Sumaryoto Padmodiningrat menulis MM
TRIBUNNEWS.COM-Mengikuti Munir, novel ini diterbitkan. Setelah Munir Said Thalib (Munir Said Thalib), ini adalah titik balik novel Basweidan, yang menjadi tanda perlawanan terhadap pemerintah.
Perbedaannya adalah bahwa, dalam hal hak asasi manusia (HAM), Munir adalah novel (KPK) untuk pemberantasan korupsi dan kejahatan.
Keduanya memiliki nasib yang sama: teror! Perbedaannya adalah bahwa Munir kehilangan nyawanya dan novel itu kehilangan “hanya” satu mata.
Munir adalah koordinator Komite Orang Hilang dan Korban Tindak Kekerasan (Kontras) dan meninggal dunia di Bandara Changi Singapura di Amsterdam, Belanda. Penelitian lanjutan pada 7 September 2004. Munir meninggal karena keracunan arsenik yang dimasukkan melalui minuman.

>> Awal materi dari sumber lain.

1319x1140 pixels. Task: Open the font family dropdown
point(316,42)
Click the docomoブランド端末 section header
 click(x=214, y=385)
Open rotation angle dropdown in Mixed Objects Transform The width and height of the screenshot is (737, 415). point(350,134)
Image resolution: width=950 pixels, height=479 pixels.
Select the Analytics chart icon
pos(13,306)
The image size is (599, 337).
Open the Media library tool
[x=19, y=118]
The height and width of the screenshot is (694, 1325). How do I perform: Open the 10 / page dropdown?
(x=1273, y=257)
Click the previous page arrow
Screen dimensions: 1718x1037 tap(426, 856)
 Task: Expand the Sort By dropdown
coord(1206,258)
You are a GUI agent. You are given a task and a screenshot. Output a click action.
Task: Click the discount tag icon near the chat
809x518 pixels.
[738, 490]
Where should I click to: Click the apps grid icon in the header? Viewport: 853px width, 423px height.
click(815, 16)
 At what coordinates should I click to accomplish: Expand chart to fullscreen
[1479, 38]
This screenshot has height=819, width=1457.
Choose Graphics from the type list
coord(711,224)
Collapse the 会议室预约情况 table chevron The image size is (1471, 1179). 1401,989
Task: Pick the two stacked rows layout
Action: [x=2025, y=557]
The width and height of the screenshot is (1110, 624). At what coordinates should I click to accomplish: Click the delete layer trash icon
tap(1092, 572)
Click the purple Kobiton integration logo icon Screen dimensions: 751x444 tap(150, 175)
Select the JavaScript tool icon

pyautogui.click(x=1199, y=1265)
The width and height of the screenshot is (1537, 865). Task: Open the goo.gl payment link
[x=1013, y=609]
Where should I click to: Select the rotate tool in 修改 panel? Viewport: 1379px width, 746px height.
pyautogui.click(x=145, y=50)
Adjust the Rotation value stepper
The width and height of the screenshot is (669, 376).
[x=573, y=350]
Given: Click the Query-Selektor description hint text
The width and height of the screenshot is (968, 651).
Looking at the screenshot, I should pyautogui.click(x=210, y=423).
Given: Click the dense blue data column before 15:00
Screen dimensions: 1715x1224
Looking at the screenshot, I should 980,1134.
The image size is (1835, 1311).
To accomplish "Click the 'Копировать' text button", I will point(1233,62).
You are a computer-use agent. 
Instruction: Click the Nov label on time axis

Setelah itu, tiga orang diangkat sebagai tersangka kriminal, yaitu Pollycarpus Budihari Priyanto, pilot senior Garuda, Indra Setiawan, general manager Garuda, dan Muchdi Poerwopranjono, wakil direktur Badan Intelijen Nasional.

Pollycarpus dijatuhi hukuman 20 tahun penjara, Indra dijatuhi hukuman 1 tahun penjara, dan Muchdi dihukum bebas.
Sebelum dibunuh, Munir berbicara dengan sangat jelas tentang hak asasi manusia, terutama yang terkait dengan situasi di Aceh dan Papua.
Karena alasan ini, Munir dianggap sebagai negara “jual”, jadi harus dihilangkan.
Namun, aktor intelektual yang membunuh Munir belum selesai hingga lebih dari 15 tahun. Hukuman hanya untuk pemain di situs.